Students that participate fully in this course will be able to 1) discuss basic philosophies of classification and the relationship between classification and nomenclature; 2) read and interpret phylogenetic trees; 3) read papers dealing with taxonomy and phylogenetic analyses and comfortably discuss basic the content of such papers using terminology used in therein; 4) discuss species as the fundamental unit of biodiversity and the difference between species definitions and criteria used to delimit species; 5) compile the necessary information needed for a new species description; 6) prepare a floristic or faunal treatment; 7) understand responsibilities of collection management and curation; and 8) appreciate and use various software designed for specimen-based research.
Biology 510 - Biological Systematics & Curation
Biology 512 surveys world wide diversity of flowering plant families with an emphasis on descriptive features, ecological and economic importance, and geographic distribution, all in a phylogenetic context (using the Angiosperm Phylogeny Group classification (AGPII).
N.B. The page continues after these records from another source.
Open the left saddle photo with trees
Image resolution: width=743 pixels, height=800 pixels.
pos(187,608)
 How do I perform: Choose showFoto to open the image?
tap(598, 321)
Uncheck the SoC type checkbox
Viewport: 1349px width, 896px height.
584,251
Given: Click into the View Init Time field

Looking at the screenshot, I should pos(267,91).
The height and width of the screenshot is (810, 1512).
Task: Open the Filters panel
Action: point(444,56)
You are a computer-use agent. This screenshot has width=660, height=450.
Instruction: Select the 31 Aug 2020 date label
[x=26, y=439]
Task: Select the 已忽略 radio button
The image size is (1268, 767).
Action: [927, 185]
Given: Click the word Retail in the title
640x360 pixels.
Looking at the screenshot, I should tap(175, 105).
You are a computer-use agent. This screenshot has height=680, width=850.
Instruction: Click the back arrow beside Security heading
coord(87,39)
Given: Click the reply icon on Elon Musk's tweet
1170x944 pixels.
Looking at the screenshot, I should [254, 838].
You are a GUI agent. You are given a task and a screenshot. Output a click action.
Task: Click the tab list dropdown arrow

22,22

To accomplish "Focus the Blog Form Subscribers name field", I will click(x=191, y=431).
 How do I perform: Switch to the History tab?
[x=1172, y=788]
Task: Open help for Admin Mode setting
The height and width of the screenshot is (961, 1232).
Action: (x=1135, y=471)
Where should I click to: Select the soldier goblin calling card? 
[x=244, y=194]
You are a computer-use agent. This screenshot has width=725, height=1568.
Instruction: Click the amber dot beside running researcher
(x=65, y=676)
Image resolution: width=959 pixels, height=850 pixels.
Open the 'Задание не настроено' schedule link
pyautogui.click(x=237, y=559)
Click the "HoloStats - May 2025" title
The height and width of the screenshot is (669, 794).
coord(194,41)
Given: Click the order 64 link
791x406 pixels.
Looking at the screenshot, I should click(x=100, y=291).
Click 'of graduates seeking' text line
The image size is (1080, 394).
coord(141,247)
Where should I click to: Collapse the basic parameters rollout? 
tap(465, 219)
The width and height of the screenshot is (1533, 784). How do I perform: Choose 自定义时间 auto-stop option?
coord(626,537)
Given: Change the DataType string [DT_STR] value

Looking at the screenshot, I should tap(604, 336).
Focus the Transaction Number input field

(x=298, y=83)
Flowering plant diversity, their evolutionary relationships, and philosophies underlying classification schemes are active areas of research and study. Background knowledge in these areas are as useful to comparative biologists, ethnobotanists, and ecologists as they are to evolutionary biologists and taxonomists.
Students who participate fully in this course will: 1) understand the foundation and rationale of higher-level classification schemes (including the system of Cronquist that was widely used in the late 20th century, and the contemporary system proposed by the Angiosperm Phylogeny Group); 2) gain familiarity with 100-130 families of flowering plants, their interrelationships, and their significant features; 3) better appreciate the importance of continued scientific exploration of angiosperm relationships and associated studies of ecology, economy, ethnobotany, and evolutionary processes; and 4) refine writing & research skills required in contemporary research & scholarly communication.